━━━ ENTRIES SUPPLIED
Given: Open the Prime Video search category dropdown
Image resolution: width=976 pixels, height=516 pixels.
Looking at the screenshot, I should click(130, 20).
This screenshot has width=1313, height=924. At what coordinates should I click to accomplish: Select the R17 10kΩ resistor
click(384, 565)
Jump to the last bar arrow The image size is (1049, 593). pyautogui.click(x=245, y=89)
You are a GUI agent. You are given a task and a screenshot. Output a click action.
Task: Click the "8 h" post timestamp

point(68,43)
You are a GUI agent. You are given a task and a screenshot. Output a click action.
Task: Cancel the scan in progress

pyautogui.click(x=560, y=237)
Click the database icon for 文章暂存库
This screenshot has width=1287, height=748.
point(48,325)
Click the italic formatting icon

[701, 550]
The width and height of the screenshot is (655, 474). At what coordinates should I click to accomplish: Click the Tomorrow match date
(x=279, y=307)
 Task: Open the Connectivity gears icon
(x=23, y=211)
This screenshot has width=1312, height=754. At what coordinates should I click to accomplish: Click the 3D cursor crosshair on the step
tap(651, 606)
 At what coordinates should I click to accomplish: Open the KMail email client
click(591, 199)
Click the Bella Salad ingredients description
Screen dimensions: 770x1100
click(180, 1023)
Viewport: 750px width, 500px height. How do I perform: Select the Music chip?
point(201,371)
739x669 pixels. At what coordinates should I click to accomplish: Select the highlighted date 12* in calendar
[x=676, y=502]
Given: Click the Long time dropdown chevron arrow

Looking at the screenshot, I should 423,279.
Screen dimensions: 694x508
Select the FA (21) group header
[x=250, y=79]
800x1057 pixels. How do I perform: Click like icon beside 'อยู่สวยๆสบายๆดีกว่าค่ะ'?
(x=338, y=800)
━━━━━━
▸ **INSTRUCTIONS FOR THE TASK**
Make an exact copy of all the entries above.

▸ **FINISHED EXERCISE**
Given: Open the Prime Video search category dropdown
Image resolution: width=976 pixels, height=516 pixels.
Looking at the screenshot, I should click(130, 20).
This screenshot has width=1313, height=924. At what coordinates should I click to accomplish: Select the R17 10kΩ resistor
click(384, 565)
Jump to the last bar arrow The image size is (1049, 593). pyautogui.click(x=245, y=89)
You are a GUI agent. You are given a task and a screenshot. Output a click action.
Task: Click the "8 h" post timestamp

point(68,43)
You are a GUI agent. You are given a task and a screenshot. Output a click action.
Task: Cancel the scan in progress

pyautogui.click(x=560, y=237)
Click the database icon for 文章暂存库
This screenshot has width=1287, height=748.
point(48,325)
Click the italic formatting icon

[701, 550]
The width and height of the screenshot is (655, 474). At what coordinates should I click to accomplish: Click the Tomorrow match date
(x=279, y=307)
 Task: Open the Connectivity gears icon
(x=23, y=211)
This screenshot has width=1312, height=754. At what coordinates should I click to accomplish: Click the 3D cursor crosshair on the step
tap(651, 606)
 At what coordinates should I click to accomplish: Open the KMail email client
click(591, 199)
Click the Bella Salad ingredients description
Screen dimensions: 770x1100
click(180, 1023)
Viewport: 750px width, 500px height. How do I perform: Select the Music chip?
point(201,371)
739x669 pixels. At what coordinates should I click to accomplish: Select the highlighted date 12* in calendar
[x=676, y=502]
Given: Click the Long time dropdown chevron arrow

Looking at the screenshot, I should 423,279.
Screen dimensions: 694x508
Select the FA (21) group header
[x=250, y=79]
800x1057 pixels. How do I perform: Click like icon beside 'อยู่สวยๆสบายๆดีกว่าค่ะ'?
(x=338, y=800)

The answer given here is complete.